Press (HPCALC) (MENU) Solve. Move the cursor down to an empty line and press (F2) (Edit). Then key the following lines into SOLVE's edit screen. (The (<Tab>) acts like a carriage return in the Solve Editor. You can indent terms using (<Spacebar>). I've laid the formula out in this line-by-line fashion because I think it's easier to read. You don't really need to put carriage returns or indents for the formula to work. Also, the answers in this article assume that you have HP Calc set to display four decimal places (press (MENU) Options Format Fix 4).)

SIGMA
(
counter,
initial,
final,
step,
counter^2
)

When you're ready, press (ESC) to leave the Solve Editor screen (press (F6) to "Save changes before exiting?"). Then press (F9) (Calc) to go to the "Solve Calc" screen.

Set initial= 1, final= 3, and step= 1. Press (F2) (answer) and see below, "answer = 14.0000." (Editor's Note: All the formulas in this article are found in KEEFE.EQN (ON DISK ICON).)

What SIGMA Does

SIGMA turns out to be a looping routine, built on the ability to add the results of successive mathematical operations to an "accumulator." The accumulator is a memory buffer that SIGMA stores its results in.

Here's a step-by-step description of what SIGMA does when you press the "answer" key:

1. 1. SIGMA clears out the accumulator. (like pressing the [C/CE] key on a pocket calculator)
2. 2. SIGMA assigns the value of "initial" (1) to counter
3. 3. SIGMA checks to see if the value of "counter" is less than or equal to the value of "final." If it is, SIGMA performs the following calculation loop:
4. a) compute "counter^2" (i.e. square the present value of "counter")
5. b) add this result to the hidden accumulator
6. c) add the value of "step" to "counter"
7. d) Go back to step 3 above

8.

When step 3 above determines that the value of "counter" exceeds the value of "final," SIGMA ceases to perform the loop calculation, copies the value from the hidden accumulator to the "answer =" line, and quits.

Some Features of SIGMA

SIGMA is very much like BASIC's "FOR..NEXT,STEP" loop in that it uses four arguments: 1) a counter, 2) an initial value, 3) a final value, and 4) a step value.

However, unlike the "FOR..NEXT" loop, SIGMA takes a fifth argument; a function or expression that is evaluated and added to a built-in, hidden accumulator.

The HP 95LX User's Guide (page 29-22) doesn't mention this, but the values for "initial, final, and step" can be any numbers. The numbers can be positive or negative, whole or fractional. For example, in the above SIGMA function example, change the value of step to 2 and press (F2) to find "answer = 10." SIGMA summed up 1 + 3 (1 + 9) and then quit. The next run through the loop would have made the value of counter exceed the value of final (3), so SIGMA quit before doing that.

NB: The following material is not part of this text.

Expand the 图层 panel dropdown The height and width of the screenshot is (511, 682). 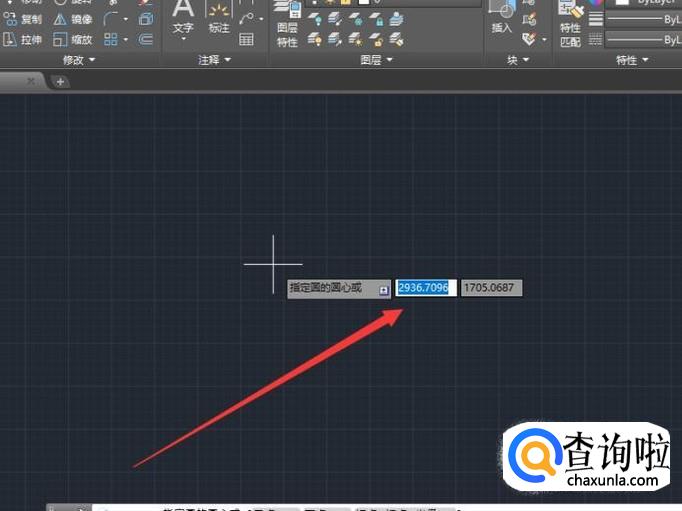point(376,60)
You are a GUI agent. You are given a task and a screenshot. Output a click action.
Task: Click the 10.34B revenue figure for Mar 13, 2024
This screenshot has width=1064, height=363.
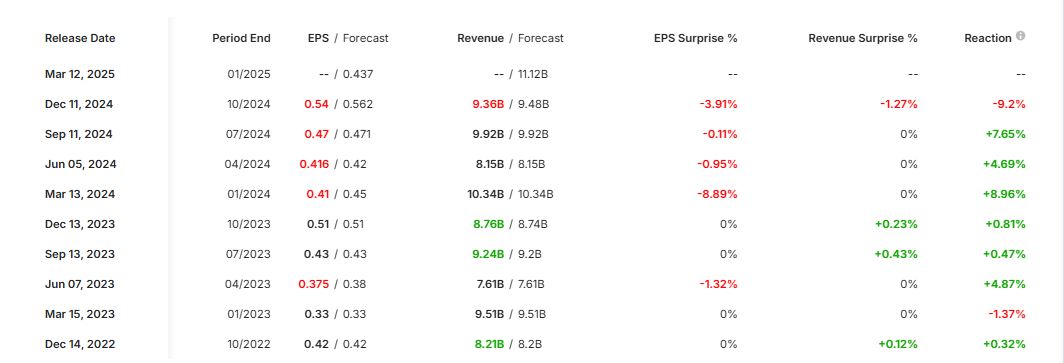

To see the effect of using a negative, fractional value for step, try this: Set initial = 3; final = 1; and step = -0.5. Press (F2) (answer) to see that the answer = 22.5. (In this case, SIGMA accumulated 3^2 + 2.5^2 + 2^2 + 1.5^2 + 1^2 and then quit.)

Note that the value of the first argument (counter) never shows up in the Solve Calc menu.

A Neat Trick

Create a loop with a built in pause. Return to the Solve Editor screen and modify the equation like this.

SIGMA
(
counter,
initial,
initial,
1 !dummy step !,
initial^2+0*L(initial:initial+10)
)

Press (ESC) (F6) (YES to save changes) and (F9) (Calc) to display the Solve Calc screen. Set initial = 0 and press (F2) (answer) to see "answer = 0." Now press (F2) again to see that the answer = 100. Press (F2) again and the answer = 400. Each time you press (F2), a new answer is calculated.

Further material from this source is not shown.